### REQUIRED WORK:
Rewrite the passage on television drama between "About four years" and "out on television.", inclusive, using "the broadcaster" in place of "the BBC".

### GIVEN PASSAGE:
--- begin ---

The Lover, the work Pinter produced for ITV in 1963 (or Associated-Rediffusion as it was known), is one of the highlights of a new season at the National Film Theatre, London, dedicated to the glory days of the television play. The season will include work from a roll-call of writers, including John Osborne and Dennis Potter; actors, including Glenda Jackson and Juliet Stevenson; and directors, including Stephen Frears and Richard Eyre. Most are better known for work on film or stage, and many made clear at the launch of the season that they thought the golden era of Armchair Theatre and the Wednesday Play in the 1960s and 1970s was over.

About four years ago, when Pinter offered the BBC his latest work, Ashes to Ashes, the corporation didn't even call back. "I have a good record with the BBC. But these were totally different people [from ones I dealt with before]," he said.

David Hare, who is riding high with his film adaptation of The Hours, spoke of the days when television plays could attract eight million viewers and everybody talked about them the next day. "[Plays] galvanised people in the most extraordinary way," he said. "Now when you see drama on TV, it's nervous ... There's no individual voice." Truly Madly Deeply, Enchanted April and Priest all started out on television.

--- end ---

### DATASET EXTRACT:
--- begin ---

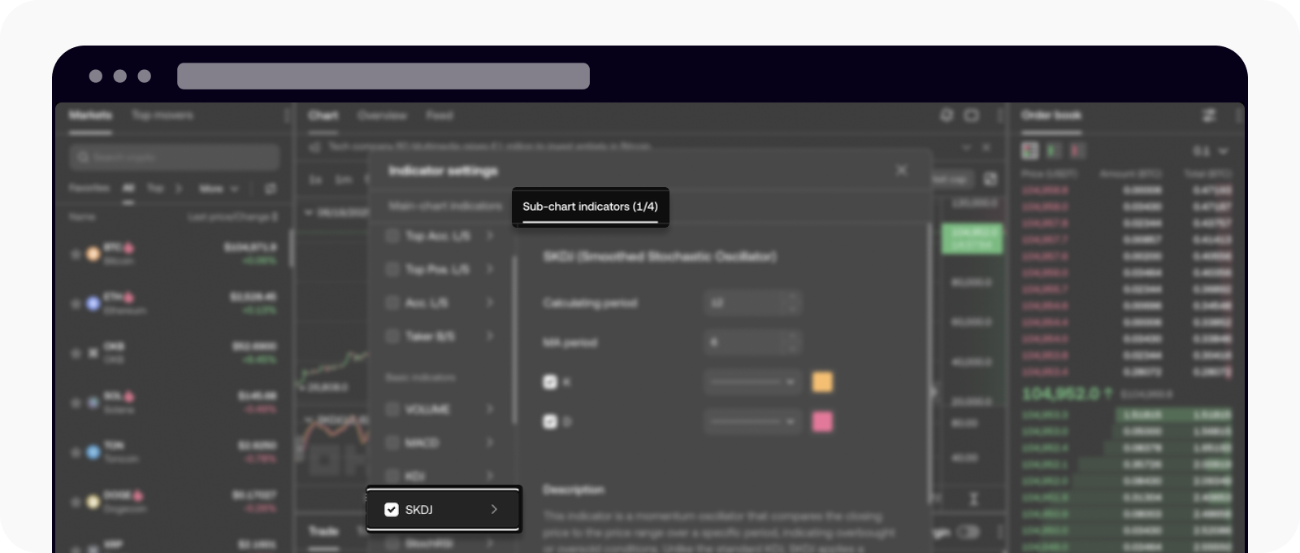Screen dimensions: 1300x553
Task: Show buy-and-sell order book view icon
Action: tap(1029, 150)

--- end ---
--- begin ---

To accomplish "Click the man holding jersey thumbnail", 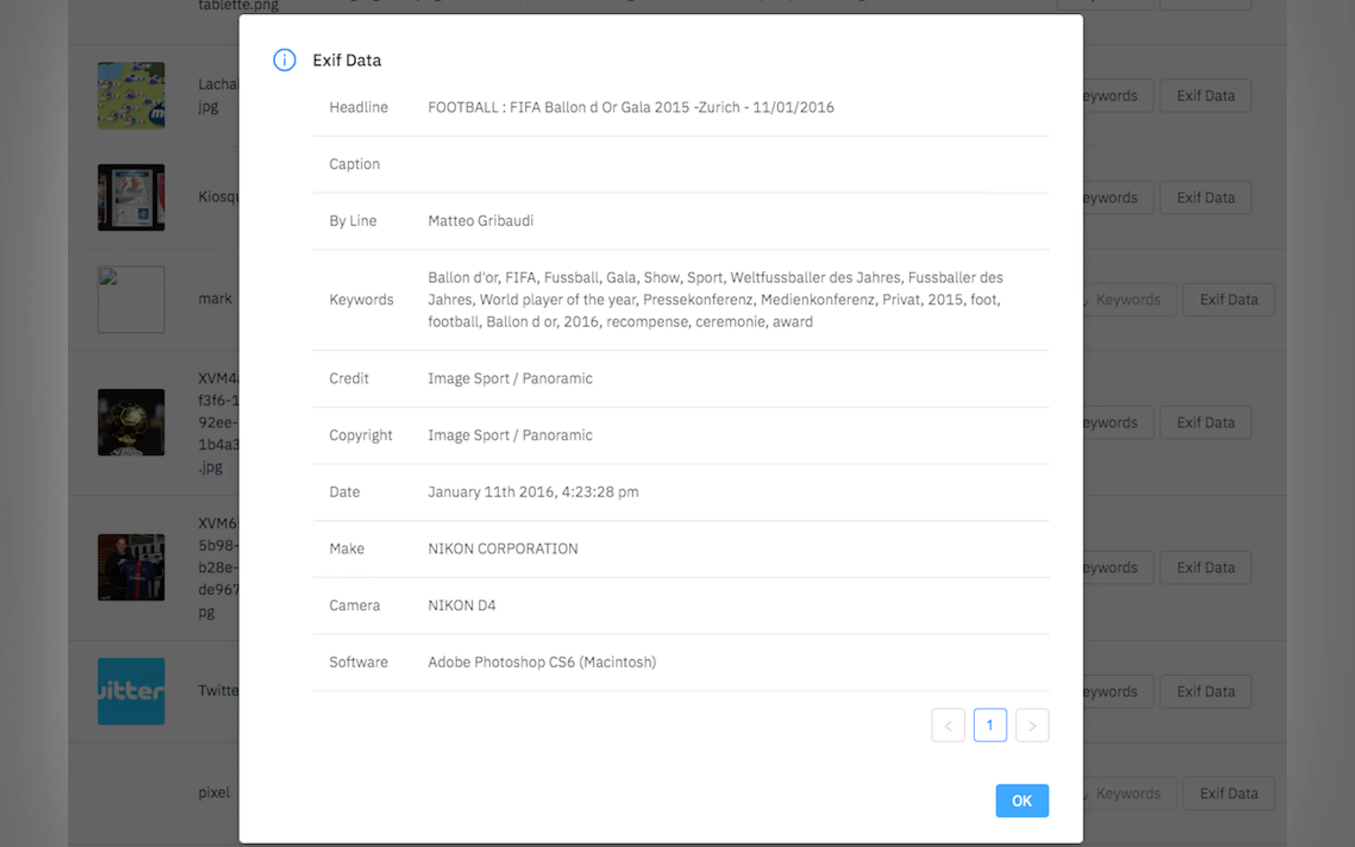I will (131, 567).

--- end ---

### ANSWER FOR THIS EXERCISE:
About four years ago, when Pinter offered the broadcaster his latest work, Ashes to Ashes, the corporation didn't even call back. "I have a good record with the broadcaster. But these were totally different people [from ones I dealt with before]," he said.

David Hare, who is riding high with his film adaptation of The Hours, spoke of the days when television plays could attract eight million viewers and everybody talked about them the next day. "[Plays] galvanised people in the most extraordinary way," he said. "Now when you see drama on TV, it's nervous ... There's no individual voice." Truly Madly Deeply, Enchanted April and Priest all started out on television.